EXERCISE:
Answer these from the passage on shell jobs and processes:
(a) What does the + mark in the jobs listing indicate?
(b) Where does nohup send output by default?
(c) Which keys detach from a screen session?

PASSAGE TO READ:

+++

The jobs command lists jobs managed by your current shell. Each job has a number in brackets, a state, and the command. The + marks the current job - what fg and bg affect by default. The - marks the previous job. jobs -l includes PIDs. This is helpful when you need to reference a job by PID rather than job number for other commands. You can specify jobs with % followed by the job number, or % followed by a command name prefix. fg %2 brings job 2 to foreground. fg %vim brings the job whose command starts with vim. The disown command removes a job from the shell's job table. The process keeps running but the shell no longer tracks it. This is useful if you started something and realize you want it to continue after you log out. Important: jobs are shell-specific. Each terminal has its own job list. Jobs from one terminal are not visible in another.

Keeping Processes Running

Normally, background processes terminate when you log out. Use nohup to keep them running.

# nohup - "no hangup" - ignore SIGHUP signal
[user@host ~]$ nohup long-running-script.sh &
nohup: ignoring input and appending output to 'nohup.out'
[1] 5850

# Output goes to nohup.out (or redirect explicitly)
[user@host ~]$ nohup ./backup.sh > backup.log 2>&1 &

# Now safe to log out - process continues
[user@host ~]$ exit

# Later, check if still running
[user@host ~]$ ps aux | grep backup

# Alternative: screen or tmux for interactive sessions
[user@host ~]$ screen -S mysession
# Work in screen session...
# Detach with Ctrl+A, D
# Reattach later:
[user@host ~]$ screen -r mysession

When you log out, the shell sends SIGHUP (hangup signal) to its child processes, causing them to terminate. This means background processes stop when you disconnect. nohup prevents this. It makes the process immune to SIGHUP, so it continues running after logout. The syntax is nohup followed by the command. Add & to run in background. nohup redirects output to nohup.out by default since the terminal is going away. You can redirect explicitly to choose your own log file. For long-running administrative tasks on remote servers, always use nohup or you will lose your work if the connection drops. For interactive work that needs to survive disconnection, screen or tmux are better alternatives. They create persistent terminal sessions that you can detach from and reattach to later. Install them with dnf if needed. They are invaluable for remote administration.

+++

PROVIDED MATERIAL:
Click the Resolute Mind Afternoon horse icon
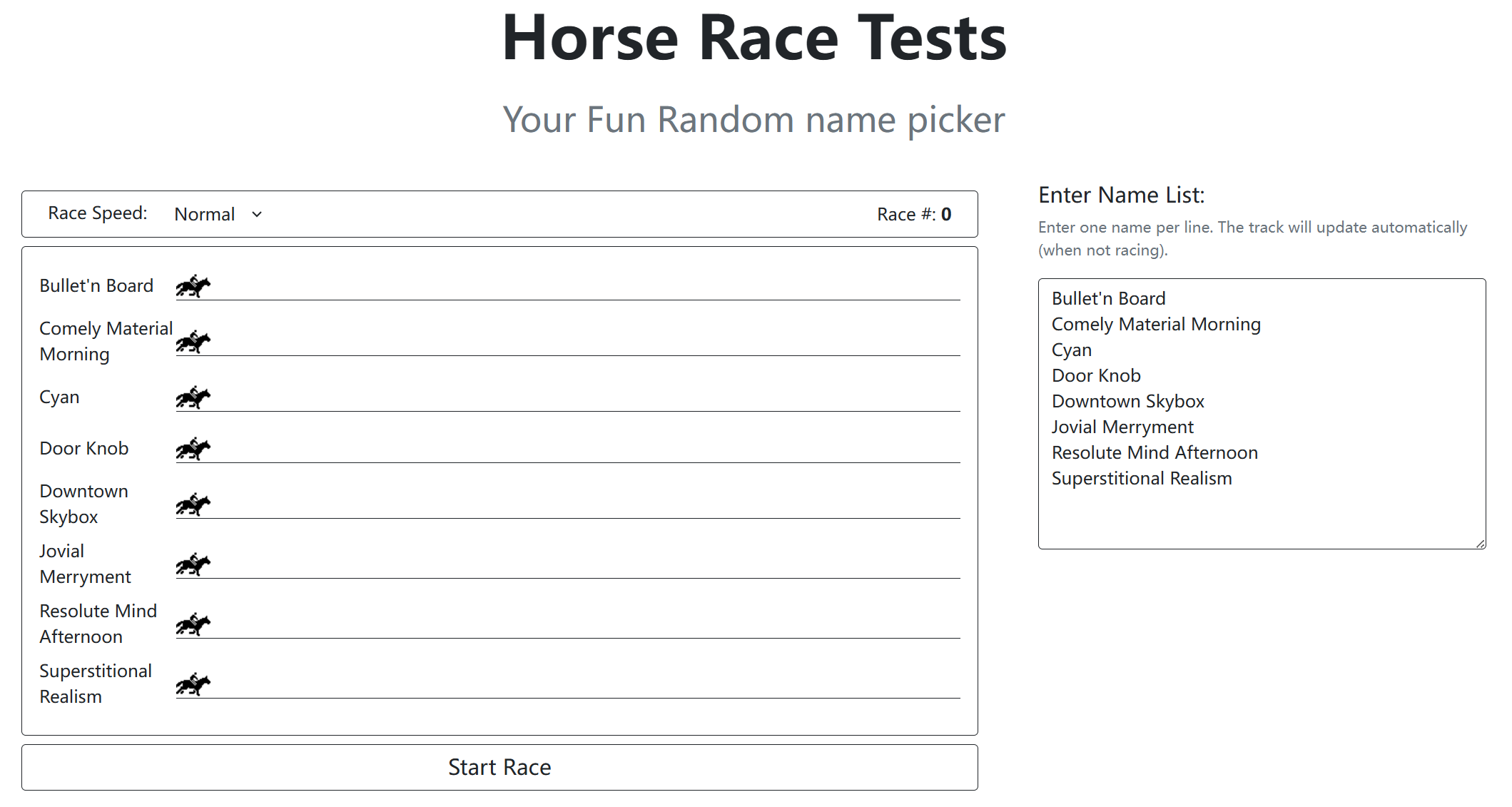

+++

ANSWER FOR THE TASK:
(a) The current job, which fg and bg affect by default.
(b) To nohup.out.
(c) Ctrl+A, D.